Le cose che non pensi ti escono fuori quasi senza che te ne accorga, sempre nei momenti meno opportuni. Generalmente durante i litigi, che siano col partner, con un amico o con un genitore, poco importa: quelle frasi infelici sono lì, e rotolano fuori dalle tue labbra prima ancora che il cervello se ne renda conto.

Non ricordo più i litigi di tanti anni fa, ma ricordo bene di aver deciso che cose del genere, a me, non dovessero più accadere.
Mi dissi che non aveva senso vomitare in faccia all’altro odio e rancore, se non erano veritieri. Perché le scuse postume, seppure accettate, non sono sempre sufficienti a lenire il dolore causato dalle parole. E io non volevo ferire gratuitamente le persone che amo.

Non so se sono riuscita nel mio intento, in tutto, in parte o proprio per niente. Però so che ci provo sempre. Non uso la vecchia tecnica del contare fino a 10 prima di parlare, ma mi prendo comunque il tempo necessario. 
Sono convinta che a molti non piaccia, questo mio prendere tempo. Mi si vede, dall’esterno, scura in volto e pensierosa. Si intuisce che qualcosa bolle in pentola, ma non si hanno riscontri di alcun tipo. Si reagisce in due modi: o chiedendomi continuamente che ho (*lui*) o ignorandomi completamente (mia madre).

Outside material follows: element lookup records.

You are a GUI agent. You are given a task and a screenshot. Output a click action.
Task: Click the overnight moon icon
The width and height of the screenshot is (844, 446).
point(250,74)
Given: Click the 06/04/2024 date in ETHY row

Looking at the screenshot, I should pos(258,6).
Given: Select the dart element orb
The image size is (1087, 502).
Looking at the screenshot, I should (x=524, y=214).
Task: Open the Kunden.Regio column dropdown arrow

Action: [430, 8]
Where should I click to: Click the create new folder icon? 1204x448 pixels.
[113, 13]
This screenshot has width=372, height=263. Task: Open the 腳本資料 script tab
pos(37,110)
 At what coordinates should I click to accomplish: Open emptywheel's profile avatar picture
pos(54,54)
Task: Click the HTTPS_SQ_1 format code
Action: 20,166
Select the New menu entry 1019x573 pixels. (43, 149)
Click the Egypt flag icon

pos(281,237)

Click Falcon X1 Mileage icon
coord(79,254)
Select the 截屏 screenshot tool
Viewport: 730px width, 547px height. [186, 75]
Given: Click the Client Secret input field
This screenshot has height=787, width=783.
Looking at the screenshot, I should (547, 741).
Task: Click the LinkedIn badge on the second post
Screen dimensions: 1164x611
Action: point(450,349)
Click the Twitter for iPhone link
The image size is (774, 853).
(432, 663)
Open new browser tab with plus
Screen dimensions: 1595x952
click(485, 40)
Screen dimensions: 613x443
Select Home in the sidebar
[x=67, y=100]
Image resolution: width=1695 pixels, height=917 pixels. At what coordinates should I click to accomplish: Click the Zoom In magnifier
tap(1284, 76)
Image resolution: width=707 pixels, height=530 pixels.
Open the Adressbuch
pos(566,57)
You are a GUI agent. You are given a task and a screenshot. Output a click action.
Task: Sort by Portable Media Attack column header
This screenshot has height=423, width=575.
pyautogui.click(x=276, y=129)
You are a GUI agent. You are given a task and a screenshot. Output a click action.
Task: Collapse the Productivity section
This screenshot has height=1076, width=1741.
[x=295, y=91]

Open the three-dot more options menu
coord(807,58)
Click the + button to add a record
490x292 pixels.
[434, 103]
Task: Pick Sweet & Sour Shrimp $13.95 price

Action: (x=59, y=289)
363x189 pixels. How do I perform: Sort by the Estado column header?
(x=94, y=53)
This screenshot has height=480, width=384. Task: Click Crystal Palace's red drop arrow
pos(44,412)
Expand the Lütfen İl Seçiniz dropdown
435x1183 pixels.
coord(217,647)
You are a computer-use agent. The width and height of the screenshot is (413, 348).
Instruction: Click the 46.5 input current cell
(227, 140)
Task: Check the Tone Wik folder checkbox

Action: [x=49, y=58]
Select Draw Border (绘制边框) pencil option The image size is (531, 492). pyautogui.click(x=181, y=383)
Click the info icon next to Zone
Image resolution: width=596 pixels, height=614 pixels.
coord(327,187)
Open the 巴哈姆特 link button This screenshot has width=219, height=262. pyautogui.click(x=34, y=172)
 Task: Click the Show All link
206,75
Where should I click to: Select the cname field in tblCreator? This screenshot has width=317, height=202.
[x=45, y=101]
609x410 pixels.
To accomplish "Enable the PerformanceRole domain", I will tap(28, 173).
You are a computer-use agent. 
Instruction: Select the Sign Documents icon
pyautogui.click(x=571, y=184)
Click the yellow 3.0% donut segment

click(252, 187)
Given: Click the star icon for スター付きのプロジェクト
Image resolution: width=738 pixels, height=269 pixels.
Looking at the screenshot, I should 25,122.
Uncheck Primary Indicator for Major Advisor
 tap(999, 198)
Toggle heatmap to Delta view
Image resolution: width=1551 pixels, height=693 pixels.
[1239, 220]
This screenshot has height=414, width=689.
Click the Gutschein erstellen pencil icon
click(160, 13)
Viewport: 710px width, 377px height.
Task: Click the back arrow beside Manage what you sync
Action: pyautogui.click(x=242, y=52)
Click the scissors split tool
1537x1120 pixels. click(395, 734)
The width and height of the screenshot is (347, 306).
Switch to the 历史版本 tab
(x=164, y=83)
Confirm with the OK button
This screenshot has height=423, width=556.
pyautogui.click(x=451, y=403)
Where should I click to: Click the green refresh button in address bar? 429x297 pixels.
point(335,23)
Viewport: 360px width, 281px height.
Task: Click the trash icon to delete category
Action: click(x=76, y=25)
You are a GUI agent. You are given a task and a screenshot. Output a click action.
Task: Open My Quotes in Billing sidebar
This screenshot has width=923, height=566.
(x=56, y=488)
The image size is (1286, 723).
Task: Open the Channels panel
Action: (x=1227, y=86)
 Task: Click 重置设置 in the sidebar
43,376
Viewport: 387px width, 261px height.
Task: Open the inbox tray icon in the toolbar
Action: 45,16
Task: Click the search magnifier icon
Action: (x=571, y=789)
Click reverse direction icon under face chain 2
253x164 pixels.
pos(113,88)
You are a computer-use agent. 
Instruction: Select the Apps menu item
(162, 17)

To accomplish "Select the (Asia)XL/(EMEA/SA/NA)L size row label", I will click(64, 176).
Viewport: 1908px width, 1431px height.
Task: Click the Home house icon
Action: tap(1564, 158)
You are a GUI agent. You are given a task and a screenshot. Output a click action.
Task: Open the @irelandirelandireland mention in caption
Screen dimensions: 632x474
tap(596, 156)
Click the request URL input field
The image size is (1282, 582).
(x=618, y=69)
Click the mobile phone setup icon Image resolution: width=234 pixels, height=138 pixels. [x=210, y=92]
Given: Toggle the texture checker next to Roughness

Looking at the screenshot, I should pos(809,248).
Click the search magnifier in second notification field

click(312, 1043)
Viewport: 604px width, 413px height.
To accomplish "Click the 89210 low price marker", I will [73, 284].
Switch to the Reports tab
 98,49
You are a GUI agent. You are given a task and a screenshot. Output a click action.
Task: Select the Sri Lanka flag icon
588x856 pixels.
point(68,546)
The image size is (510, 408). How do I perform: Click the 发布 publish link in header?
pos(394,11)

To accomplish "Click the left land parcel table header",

Però. Però in questo modo sono certa di poter avere un confronto civile, di aver capito il perché del mio stato d’animo (che sia rabbia, tristezza o non so che altro), di riuscire ad evitare di dire cose che non penso.
Inoltre, se si tratta di questioni di poco conto, il tempo per riflettere serve anche per farle scemare. Così, dopo un po’, diventano insignificanti, o perché lo siano loro stesse o perché coinvolgono persone delle quali, in fondo, non mi interessa granché.

Forse pecco di superbia, ma non sarebbe tanto meglio se tutti imparassimo a tener per noi le cose che non pensiamo, invece di riversarle sull’interlocutore al solo scopo di ferirlo?
Eppure, durante le ultime discussioni che ho avuto, mi sono resa conto che l’unica a farlo ero io.

Dal canto mio, ho preso atto degli attacchi, per nessuno dei quali mi si è chiesto scusa.
In alcuni casi ho deciso di non replicare, poiché, visto il livello delle accuse, sarebbe stato come cercare di ragionare con un bambino.
Negli altri casi, invece, ho risposto con calma ed educazione (la qual cosa, però, spesso non è vista di buon occhio dall’interlocutore-incazzato).

In entrambe le situazioni, però, ho perso un altro po’ della stima che provavo per i miei interlocutori.